INFORMATION SUPPLIED below:

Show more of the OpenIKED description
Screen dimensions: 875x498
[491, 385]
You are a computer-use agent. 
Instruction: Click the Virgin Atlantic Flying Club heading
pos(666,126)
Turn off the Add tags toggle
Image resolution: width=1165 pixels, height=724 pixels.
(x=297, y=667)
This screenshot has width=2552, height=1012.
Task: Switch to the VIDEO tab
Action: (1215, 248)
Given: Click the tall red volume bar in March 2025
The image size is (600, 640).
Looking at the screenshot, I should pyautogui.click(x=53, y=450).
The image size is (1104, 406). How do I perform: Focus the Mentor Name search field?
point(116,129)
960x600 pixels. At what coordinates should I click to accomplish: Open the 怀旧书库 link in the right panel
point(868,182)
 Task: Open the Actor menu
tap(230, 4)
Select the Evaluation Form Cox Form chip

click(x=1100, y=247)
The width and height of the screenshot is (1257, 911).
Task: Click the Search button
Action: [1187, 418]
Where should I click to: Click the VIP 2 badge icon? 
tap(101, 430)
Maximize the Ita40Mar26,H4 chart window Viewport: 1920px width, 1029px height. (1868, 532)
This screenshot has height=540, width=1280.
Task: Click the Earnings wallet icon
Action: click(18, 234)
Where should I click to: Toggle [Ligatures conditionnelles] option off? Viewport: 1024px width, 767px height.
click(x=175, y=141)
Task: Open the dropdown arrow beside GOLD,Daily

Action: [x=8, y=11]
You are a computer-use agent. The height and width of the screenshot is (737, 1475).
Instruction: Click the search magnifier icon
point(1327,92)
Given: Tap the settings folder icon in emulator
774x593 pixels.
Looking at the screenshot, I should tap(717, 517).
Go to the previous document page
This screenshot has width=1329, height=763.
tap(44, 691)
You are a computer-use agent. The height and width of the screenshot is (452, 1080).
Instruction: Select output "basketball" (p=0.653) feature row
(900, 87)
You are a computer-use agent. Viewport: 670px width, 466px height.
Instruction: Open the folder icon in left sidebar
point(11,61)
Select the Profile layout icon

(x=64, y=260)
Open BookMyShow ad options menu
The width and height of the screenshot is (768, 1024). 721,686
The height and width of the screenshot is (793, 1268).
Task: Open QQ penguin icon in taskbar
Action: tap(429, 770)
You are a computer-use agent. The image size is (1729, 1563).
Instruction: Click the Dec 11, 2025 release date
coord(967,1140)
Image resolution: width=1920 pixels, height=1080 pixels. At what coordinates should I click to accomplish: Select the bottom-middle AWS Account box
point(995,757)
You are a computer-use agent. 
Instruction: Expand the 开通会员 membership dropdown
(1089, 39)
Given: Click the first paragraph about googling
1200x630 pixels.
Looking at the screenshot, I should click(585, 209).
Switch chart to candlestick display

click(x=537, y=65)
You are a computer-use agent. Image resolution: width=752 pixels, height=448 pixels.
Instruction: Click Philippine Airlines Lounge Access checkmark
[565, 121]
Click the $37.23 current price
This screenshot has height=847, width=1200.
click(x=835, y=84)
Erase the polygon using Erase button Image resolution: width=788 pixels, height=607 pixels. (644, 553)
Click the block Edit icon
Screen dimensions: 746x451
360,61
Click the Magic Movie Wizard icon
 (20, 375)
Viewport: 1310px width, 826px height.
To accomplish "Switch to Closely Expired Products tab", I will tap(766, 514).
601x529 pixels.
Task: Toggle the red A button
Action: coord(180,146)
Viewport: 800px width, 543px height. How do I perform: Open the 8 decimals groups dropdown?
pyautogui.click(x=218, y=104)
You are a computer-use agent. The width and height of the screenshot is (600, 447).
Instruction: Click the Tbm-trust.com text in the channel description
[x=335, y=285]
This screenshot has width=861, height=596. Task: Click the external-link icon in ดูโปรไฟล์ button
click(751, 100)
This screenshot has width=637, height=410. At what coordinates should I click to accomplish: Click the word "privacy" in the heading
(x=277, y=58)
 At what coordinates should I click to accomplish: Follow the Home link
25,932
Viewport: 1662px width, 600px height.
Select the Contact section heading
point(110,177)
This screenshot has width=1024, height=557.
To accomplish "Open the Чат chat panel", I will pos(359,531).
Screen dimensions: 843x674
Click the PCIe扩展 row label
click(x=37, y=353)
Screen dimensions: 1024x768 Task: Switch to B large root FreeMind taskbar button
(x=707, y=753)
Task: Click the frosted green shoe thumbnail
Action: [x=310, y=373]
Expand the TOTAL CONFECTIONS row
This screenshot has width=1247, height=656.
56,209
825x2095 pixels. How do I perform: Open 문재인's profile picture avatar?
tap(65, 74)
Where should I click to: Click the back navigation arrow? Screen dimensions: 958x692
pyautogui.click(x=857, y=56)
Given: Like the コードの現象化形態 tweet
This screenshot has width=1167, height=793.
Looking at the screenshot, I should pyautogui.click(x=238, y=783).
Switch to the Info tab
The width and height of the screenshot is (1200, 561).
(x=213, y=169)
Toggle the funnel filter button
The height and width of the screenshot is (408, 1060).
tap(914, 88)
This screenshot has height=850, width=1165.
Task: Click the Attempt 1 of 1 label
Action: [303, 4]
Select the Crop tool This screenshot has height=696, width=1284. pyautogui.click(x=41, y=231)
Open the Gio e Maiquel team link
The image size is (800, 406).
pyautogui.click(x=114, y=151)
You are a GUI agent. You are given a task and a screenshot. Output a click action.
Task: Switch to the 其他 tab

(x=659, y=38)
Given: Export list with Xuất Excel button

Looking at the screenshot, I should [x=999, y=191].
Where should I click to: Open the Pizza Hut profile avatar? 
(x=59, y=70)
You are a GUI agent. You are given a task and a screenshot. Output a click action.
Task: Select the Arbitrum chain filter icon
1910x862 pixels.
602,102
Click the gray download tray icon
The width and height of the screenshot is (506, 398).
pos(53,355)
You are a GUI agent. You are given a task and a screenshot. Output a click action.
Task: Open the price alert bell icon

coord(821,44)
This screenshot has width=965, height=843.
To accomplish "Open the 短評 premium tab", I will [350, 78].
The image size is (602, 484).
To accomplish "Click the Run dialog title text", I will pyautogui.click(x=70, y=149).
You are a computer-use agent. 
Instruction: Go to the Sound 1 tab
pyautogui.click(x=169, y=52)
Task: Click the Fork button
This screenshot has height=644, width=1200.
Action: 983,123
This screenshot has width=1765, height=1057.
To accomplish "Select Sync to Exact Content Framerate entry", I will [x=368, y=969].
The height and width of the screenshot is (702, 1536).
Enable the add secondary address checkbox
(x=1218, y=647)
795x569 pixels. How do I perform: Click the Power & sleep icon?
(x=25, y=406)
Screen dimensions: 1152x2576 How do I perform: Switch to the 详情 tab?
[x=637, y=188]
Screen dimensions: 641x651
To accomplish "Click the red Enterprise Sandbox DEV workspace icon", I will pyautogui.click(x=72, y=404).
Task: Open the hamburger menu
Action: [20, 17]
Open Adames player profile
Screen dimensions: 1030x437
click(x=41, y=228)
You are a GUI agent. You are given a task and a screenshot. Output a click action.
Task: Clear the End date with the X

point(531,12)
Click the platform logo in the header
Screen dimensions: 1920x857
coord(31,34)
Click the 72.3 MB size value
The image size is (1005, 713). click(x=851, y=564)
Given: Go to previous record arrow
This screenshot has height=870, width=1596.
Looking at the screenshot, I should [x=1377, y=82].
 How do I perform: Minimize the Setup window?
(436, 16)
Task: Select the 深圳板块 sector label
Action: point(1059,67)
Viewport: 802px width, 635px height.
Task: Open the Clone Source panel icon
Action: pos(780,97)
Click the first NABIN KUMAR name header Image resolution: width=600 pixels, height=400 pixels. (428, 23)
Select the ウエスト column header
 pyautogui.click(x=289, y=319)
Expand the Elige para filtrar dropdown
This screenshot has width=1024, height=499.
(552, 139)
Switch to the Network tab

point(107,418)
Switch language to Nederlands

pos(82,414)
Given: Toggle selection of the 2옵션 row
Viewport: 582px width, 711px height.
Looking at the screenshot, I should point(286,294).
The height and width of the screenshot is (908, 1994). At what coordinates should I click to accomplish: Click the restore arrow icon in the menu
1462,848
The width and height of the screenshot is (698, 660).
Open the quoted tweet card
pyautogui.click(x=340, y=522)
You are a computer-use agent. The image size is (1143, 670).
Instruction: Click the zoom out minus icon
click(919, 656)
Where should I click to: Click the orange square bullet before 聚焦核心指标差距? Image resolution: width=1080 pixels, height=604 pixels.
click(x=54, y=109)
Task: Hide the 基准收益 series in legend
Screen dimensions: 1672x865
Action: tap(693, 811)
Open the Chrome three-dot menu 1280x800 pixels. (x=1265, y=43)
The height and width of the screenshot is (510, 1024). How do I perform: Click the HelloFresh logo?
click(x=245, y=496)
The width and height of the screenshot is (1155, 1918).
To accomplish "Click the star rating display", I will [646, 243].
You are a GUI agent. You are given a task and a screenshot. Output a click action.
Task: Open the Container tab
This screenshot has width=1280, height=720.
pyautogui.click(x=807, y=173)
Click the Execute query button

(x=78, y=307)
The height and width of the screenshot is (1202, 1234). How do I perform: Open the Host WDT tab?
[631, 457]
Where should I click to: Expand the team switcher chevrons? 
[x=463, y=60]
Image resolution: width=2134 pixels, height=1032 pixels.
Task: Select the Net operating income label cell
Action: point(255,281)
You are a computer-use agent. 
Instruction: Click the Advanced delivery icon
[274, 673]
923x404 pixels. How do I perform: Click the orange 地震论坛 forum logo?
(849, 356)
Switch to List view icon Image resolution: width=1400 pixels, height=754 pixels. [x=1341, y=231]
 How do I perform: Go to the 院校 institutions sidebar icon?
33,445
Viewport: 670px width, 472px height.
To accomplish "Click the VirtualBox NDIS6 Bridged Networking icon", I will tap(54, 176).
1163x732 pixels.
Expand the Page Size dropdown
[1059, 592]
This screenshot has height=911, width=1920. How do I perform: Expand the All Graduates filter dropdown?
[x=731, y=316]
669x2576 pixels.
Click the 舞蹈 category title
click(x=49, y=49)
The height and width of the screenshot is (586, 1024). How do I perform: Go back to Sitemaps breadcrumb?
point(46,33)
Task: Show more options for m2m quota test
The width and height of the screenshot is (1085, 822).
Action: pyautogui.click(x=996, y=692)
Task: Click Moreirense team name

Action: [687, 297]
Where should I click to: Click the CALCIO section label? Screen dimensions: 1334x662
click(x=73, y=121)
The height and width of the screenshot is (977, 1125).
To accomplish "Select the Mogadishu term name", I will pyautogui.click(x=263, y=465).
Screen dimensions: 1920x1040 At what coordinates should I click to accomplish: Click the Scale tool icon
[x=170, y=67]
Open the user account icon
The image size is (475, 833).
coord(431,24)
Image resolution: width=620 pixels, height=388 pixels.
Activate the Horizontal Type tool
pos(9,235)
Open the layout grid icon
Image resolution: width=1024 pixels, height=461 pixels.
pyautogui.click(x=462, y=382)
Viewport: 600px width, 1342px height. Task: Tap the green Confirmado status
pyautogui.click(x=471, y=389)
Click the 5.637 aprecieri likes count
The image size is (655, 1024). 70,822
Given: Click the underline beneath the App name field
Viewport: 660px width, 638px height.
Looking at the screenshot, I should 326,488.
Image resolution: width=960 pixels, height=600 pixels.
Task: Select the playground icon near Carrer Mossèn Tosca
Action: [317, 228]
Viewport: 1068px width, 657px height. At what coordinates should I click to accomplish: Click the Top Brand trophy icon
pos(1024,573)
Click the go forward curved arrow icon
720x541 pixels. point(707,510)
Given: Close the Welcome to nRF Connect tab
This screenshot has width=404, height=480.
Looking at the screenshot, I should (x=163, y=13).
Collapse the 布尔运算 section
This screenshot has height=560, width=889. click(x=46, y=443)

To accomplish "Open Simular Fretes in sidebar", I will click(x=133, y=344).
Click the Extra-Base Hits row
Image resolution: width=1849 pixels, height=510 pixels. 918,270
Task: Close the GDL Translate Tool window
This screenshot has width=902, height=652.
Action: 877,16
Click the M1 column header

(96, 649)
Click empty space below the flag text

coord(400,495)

End of INFORMATION SUPPLIED.

* TASK DETAILS
Retype, exactly and in full, the lines above from the one containing "The height and width of the screenshot is (702, 1536)." through the one containing "Screen dimensions: 641x651".

* EXERCISE SOLUTION
The height and width of the screenshot is (702, 1536).
Enable the add secondary address checkbox
(x=1218, y=647)
795x569 pixels. How do I perform: Click the Power & sleep icon?
(x=25, y=406)
Screen dimensions: 1152x2576 How do I perform: Switch to the 详情 tab?
[x=637, y=188]
Screen dimensions: 641x651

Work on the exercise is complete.